» Problem to solve
Each record should be copied exactly into the answer, and no picture should go with it.

START Task input

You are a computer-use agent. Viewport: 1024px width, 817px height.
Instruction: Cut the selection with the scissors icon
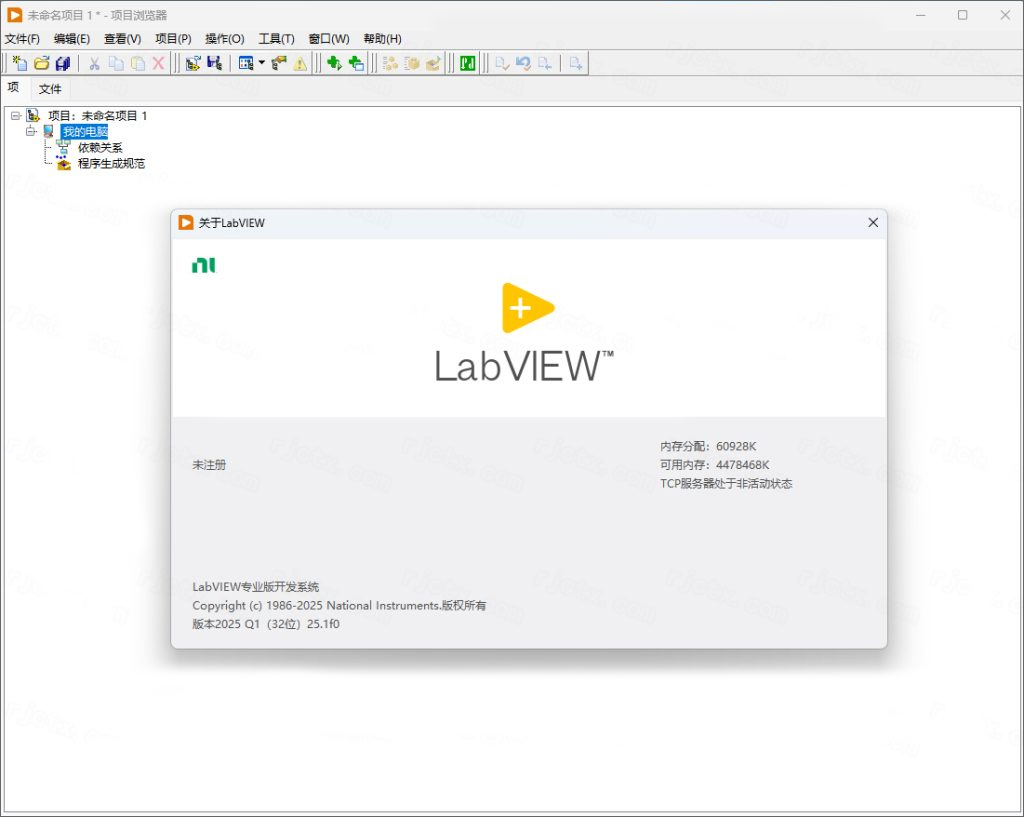tap(92, 63)
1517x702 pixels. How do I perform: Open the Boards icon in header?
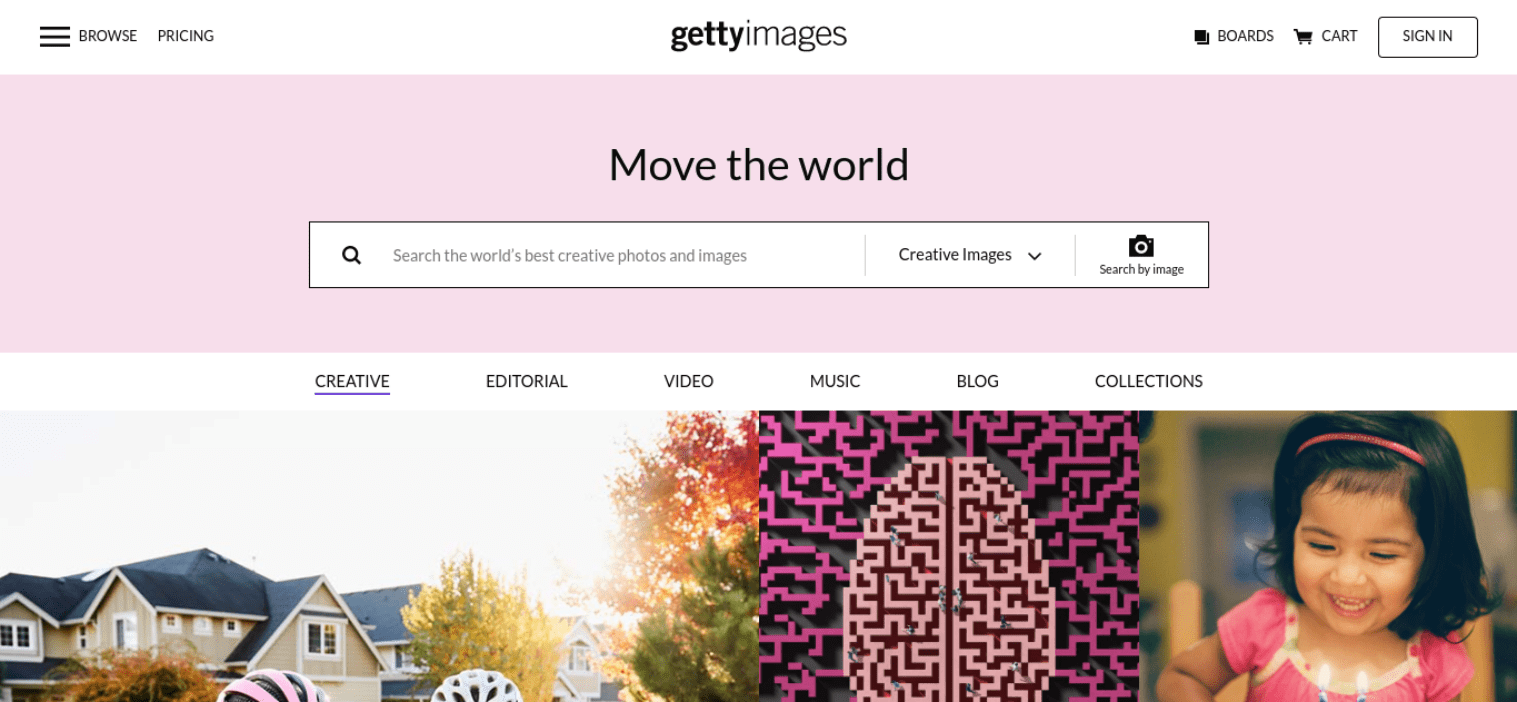tap(1202, 37)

END Task input

» Task response
You are a computer-use agent. Viewport: 1024px width, 817px height.
Instruction: Cut the selection with the scissors icon
tap(92, 63)
1517x702 pixels. How do I perform: Open the Boards icon in header?
tap(1202, 37)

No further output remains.